Unlike traditional submarines, the new sub is not fitted with periscopes. Images are instead delivered to the Control Room via fiber-optic cables.
Carl Stroud, The Sun
28 April 2017
The royal Navy’s latest billion pound nuclear submarine edges out of dry dock as it prepares to take to the water for the first time.
HMS Audacious carries Tomahawk missiles capable of hitting targets 745 miles away with pinpoint accuracy.
The imposing nuclear sub HMS Audacious makes its first journey out of the Devonshire Dock Hall in Barrow-in-Furness, Cumbria.
The 318 ft. long attack sub carries Tomahawk missiles capable of hitting targets 745 miles away with pinpoint accuracy.
The 318 ft. long attack sub can circumnavigate the entire globe without surfacing.
And unlike traditional submarines it is not fitted with periscopes. Images are instead delivered to the Control Room via fiber-optic cables.
The 7,400-tonne BAE Systems-built vessel is the fourth of seven Astute class submarines and is also armed with Spearfish torpedoes.
It left the giant Devonshire Dock Hall in Barrow-in-Furness, Cumbria yesterday ahead of its floating out ceremony today.
A spokesperson for manufacturers BAE Systems explained: “First she will go in the water for the first time, then she will take her first dive. The Royal Navy will take her on some trials and will decide where she will be moved to or stationed next.”
“The next big milestone will be when she leaves Barrow which we expect will be in around a year.”
More than 39,000 acoustic tiles mask the vessel’s sonar signature, meaning she slips through the seas with less noise than a baby dolphin.
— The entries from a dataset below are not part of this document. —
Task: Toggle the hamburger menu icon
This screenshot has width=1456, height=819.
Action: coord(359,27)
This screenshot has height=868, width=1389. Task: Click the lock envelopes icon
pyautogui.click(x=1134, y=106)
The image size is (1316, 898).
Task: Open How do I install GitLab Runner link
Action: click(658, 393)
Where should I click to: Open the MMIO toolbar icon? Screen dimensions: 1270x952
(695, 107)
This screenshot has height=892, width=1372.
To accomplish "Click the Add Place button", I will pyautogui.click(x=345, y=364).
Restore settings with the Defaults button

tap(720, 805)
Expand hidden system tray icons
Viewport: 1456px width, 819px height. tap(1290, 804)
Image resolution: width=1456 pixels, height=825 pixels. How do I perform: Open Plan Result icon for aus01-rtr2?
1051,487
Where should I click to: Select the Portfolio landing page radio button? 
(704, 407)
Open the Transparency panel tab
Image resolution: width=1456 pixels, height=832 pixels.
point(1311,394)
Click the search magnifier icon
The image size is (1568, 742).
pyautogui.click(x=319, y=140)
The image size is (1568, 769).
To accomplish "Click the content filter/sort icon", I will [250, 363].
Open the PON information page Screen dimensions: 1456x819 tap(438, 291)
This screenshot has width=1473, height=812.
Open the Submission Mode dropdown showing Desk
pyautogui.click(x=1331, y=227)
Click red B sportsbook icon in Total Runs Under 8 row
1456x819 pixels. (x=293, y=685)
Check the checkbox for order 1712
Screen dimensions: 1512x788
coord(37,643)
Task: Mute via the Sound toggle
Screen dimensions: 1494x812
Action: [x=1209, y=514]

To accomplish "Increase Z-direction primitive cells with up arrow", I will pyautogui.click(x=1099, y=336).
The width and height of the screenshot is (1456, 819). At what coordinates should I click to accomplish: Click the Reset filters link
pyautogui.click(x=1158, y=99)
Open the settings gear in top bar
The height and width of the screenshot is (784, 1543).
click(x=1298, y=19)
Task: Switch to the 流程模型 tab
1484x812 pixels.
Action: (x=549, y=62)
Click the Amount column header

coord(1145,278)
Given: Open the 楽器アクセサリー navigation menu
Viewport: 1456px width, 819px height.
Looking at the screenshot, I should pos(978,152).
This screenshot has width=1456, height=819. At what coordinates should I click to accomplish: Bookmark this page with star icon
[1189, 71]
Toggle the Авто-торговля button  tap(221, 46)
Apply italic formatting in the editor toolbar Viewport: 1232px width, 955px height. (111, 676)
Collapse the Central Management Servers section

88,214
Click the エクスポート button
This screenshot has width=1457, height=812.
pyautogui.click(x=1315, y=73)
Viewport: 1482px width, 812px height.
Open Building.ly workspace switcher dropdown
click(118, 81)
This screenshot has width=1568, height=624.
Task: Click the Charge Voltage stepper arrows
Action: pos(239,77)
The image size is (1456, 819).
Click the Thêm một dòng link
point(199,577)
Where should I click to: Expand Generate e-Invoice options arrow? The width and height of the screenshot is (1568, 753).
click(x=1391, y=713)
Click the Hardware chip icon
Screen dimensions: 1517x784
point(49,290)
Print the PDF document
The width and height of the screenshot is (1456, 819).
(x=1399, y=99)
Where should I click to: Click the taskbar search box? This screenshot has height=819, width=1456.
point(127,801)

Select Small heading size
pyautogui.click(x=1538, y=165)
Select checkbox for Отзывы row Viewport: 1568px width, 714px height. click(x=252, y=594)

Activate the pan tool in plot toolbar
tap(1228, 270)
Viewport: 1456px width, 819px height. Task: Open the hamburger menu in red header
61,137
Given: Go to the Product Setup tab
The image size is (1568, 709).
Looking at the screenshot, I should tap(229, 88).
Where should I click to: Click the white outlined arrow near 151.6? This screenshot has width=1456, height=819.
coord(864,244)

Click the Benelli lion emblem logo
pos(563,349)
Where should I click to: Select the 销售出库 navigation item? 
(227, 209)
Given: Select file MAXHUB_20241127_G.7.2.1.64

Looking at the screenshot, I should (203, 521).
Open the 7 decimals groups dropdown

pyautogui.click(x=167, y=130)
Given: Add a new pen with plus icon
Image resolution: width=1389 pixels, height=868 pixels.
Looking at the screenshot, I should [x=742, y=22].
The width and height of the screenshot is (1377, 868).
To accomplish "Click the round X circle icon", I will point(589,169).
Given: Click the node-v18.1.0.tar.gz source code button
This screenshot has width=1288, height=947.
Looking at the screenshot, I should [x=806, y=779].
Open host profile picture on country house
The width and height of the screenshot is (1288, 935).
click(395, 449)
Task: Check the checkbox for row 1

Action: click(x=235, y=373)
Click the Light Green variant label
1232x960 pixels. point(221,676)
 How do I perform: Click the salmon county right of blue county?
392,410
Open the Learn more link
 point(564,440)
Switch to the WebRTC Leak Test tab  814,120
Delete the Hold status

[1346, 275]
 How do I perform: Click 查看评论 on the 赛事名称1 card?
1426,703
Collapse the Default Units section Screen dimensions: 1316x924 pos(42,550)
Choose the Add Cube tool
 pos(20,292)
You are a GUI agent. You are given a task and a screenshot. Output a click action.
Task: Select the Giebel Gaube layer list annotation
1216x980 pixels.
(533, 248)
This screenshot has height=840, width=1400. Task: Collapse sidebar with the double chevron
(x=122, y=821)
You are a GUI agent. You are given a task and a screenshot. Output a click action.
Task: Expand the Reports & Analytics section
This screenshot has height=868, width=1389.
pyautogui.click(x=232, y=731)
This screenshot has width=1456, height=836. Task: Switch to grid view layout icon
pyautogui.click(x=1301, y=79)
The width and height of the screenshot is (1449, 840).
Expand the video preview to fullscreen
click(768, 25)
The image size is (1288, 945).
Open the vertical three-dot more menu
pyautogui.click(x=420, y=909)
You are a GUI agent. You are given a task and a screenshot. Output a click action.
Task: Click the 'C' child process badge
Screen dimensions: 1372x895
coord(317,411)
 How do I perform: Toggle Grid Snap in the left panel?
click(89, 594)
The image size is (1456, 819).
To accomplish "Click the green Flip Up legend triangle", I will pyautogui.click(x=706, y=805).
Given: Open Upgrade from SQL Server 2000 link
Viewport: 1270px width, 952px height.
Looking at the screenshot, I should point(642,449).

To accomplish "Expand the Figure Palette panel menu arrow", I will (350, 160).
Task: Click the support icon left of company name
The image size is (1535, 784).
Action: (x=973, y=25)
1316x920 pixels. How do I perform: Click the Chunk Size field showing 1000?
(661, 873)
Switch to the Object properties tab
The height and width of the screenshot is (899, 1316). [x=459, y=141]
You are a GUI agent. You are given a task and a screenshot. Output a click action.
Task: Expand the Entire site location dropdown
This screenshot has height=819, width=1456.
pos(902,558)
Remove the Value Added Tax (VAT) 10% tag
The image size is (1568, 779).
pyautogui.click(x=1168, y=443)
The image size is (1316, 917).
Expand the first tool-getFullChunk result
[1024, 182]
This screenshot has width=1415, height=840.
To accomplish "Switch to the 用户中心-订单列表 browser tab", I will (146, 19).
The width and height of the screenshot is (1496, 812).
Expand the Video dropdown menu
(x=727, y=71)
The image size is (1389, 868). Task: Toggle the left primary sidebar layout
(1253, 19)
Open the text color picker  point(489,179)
Yet her sonar is said to be so powerful it can detect ships leaving harbor in New York City from a listening point below the waters of the English Channel, 3,000 nautical miles away.
It comes amid claims a crisis looms over the entire project because of delays in the construction of a dry dock to repair the fleet.
The Sunday Times claimed the Navy’s ability to deploy the submarines is at risk because of delays in the building of a dry dock to deal with significant repairs.
Construction of the dock, earmarked for Devonport naval base in Plymouth, is estimated to cost £1bn but is at least a year overdue, according to insiders.
The first submarine in the class, HMS Astute, which launched in 2010, is due for an overhaul early next decade.
HMS Ambush, another Astute, crashed last July and is being repaired in the water at Gibraltar.
The Ministry of Defense said: “There is no delay. We continue to explore options for future submarine docking requirements at Devonport.
“No decisions have been taken and the Royal Navy’s ability to deploy Astute class submarines remains unaffected.”